Restate the lines word for word, from the one containing "754x664 pixels. At" through the last line of the entries below, without any other lines.

» **Stored items**:
━━━━━━━━━━━━━━━━

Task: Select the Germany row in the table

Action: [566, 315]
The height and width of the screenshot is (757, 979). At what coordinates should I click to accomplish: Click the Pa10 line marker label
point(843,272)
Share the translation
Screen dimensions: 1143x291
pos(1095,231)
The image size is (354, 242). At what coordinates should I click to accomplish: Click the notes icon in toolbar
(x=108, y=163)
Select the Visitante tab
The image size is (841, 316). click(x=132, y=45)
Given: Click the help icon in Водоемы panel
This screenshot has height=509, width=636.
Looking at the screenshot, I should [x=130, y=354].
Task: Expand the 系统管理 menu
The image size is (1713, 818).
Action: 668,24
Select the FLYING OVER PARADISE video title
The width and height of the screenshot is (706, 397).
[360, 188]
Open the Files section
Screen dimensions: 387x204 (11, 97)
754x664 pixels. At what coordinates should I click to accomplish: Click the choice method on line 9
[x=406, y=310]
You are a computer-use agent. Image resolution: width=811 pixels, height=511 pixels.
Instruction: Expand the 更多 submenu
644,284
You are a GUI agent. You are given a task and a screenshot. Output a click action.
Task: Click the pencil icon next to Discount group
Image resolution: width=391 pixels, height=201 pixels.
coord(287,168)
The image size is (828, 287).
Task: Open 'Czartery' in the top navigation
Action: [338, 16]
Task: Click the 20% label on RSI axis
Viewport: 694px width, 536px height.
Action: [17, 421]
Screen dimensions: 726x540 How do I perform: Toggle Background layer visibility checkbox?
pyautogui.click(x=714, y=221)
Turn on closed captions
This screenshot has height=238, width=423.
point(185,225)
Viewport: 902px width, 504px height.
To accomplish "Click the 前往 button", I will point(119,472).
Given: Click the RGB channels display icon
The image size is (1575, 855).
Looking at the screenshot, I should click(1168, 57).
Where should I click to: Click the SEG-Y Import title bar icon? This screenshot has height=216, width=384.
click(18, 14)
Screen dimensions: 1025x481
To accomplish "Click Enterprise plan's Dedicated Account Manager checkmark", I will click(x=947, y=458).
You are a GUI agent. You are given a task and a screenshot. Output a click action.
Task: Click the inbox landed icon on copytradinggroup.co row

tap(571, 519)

━━━━━━━━━━━━━━━━

» **Your solution**:
754x664 pixels. At what coordinates should I click to accomplish: Click the choice method on line 9
[x=406, y=310]
You are a computer-use agent. Image resolution: width=811 pixels, height=511 pixels.
Instruction: Expand the 更多 submenu
644,284
You are a GUI agent. You are given a task and a screenshot. Output a click action.
Task: Click the pencil icon next to Discount group
Image resolution: width=391 pixels, height=201 pixels.
coord(287,168)
The image size is (828, 287).
Task: Open 'Czartery' in the top navigation
Action: [338, 16]
Task: Click the 20% label on RSI axis
Viewport: 694px width, 536px height.
Action: [17, 421]
Screen dimensions: 726x540 How do I perform: Toggle Background layer visibility checkbox?
pyautogui.click(x=714, y=221)
Turn on closed captions
This screenshot has height=238, width=423.
point(185,225)
Viewport: 902px width, 504px height.
To accomplish "Click the 前往 button", I will point(119,472).
Given: Click the RGB channels display icon
The image size is (1575, 855).
Looking at the screenshot, I should click(1168, 57).
Where should I click to: Click the SEG-Y Import title bar icon? This screenshot has height=216, width=384.
click(18, 14)
Screen dimensions: 1025x481
To accomplish "Click Enterprise plan's Dedicated Account Manager checkmark", I will click(x=947, y=458).
You are a GUI agent. You are given a task and a screenshot. Output a click action.
Task: Click the inbox landed icon on copytradinggroup.co row

tap(571, 519)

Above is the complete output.